Luego de unos minutos, Earl le aseguró a Brent que sabía dónde estaba.

– No se mueva. Estaré allí antes de que se dé cuenta.

Luego de colgar, Brent se derrumbó contra el auto, agotado. Había conducido toda la noche, deteniéndose cada tanto a la vera del camino para descansar los ojos. Pero cada vez que se dormía, se le aparecían imágenes de Laura: la manera en que lucía cuando se reía, se sonreía, y se le encendían las mejillas con pasión… o el día que se había despedido, con lágrimas en los ojos. Pero la imagen que no dejaba de sacudirlo era la de ella de pie frente al altar vestida de blanco, mirando a Greg Smith con ojos de adoración mientras el pastor los declaraba marido y mujer.

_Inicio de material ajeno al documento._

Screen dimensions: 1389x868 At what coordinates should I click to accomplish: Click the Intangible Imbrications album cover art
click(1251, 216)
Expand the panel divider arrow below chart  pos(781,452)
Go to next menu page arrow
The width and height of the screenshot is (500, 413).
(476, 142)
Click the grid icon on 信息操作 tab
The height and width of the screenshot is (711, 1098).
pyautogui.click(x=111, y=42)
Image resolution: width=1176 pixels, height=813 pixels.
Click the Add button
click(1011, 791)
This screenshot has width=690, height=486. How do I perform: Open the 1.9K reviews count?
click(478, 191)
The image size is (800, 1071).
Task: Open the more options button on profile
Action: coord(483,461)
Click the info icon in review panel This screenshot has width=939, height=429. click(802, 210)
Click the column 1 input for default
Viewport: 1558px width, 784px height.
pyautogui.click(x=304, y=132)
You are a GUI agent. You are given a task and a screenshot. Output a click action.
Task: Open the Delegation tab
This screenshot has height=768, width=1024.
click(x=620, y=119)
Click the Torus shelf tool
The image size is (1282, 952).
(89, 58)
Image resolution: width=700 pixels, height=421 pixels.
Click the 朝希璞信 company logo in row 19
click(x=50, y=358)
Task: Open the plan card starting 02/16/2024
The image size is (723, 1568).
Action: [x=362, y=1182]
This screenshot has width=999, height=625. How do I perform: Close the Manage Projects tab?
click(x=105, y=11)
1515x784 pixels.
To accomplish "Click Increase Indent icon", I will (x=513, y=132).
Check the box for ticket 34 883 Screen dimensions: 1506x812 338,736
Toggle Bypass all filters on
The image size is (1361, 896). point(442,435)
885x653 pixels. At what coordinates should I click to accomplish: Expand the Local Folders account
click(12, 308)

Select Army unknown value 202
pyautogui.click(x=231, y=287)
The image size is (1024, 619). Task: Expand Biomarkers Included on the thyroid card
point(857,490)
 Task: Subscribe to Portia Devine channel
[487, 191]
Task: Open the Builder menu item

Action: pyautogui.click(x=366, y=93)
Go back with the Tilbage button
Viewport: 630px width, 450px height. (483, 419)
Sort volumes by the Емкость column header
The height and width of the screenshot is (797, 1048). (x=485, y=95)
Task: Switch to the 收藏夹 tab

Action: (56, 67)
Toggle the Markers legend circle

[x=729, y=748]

Se imaginaba corriendo hacia el altar… y llegando demasiado tarde. Siempre demasiado tarde. Sacudiendo la cabeza, se pasó una mano por el rostro para que desapareciera la visión. La aspereza de sus bigotes le recordó que no se había bañado o afeitado desde ayer por la mañana. Incluso llevaba el traje, sin el abrigo, del cual se había despojado después de dejar atrás las montañas de Tennessee.

Miró de arriba abajo la carretera desierta, y luego echó una ojeada a su reloj. Las cuatro y veintiocho. Tenía cuarenta y siete horas y treinta y dos minutos para interrumpir el casamiento de Laura y convencerla en cambio de que se casara con él. Tiempo de sobra. Inclinando la cabeza hacia atrás, le sonrió a los buitres que giraban en círculos perezosos arriba de él.

– ¡Lárguense, amigos! ¡Aún no estoy muerto!

* * *

Capítulo 27

Para el viernes al mediodía, Brent había decidido que el panorama no podía ser peor.

Parado en la entrada del taller de Earl, observó incrédulo al mecánico.

– ¿Qué significa que no puede arreglar mi auto hasta el martes?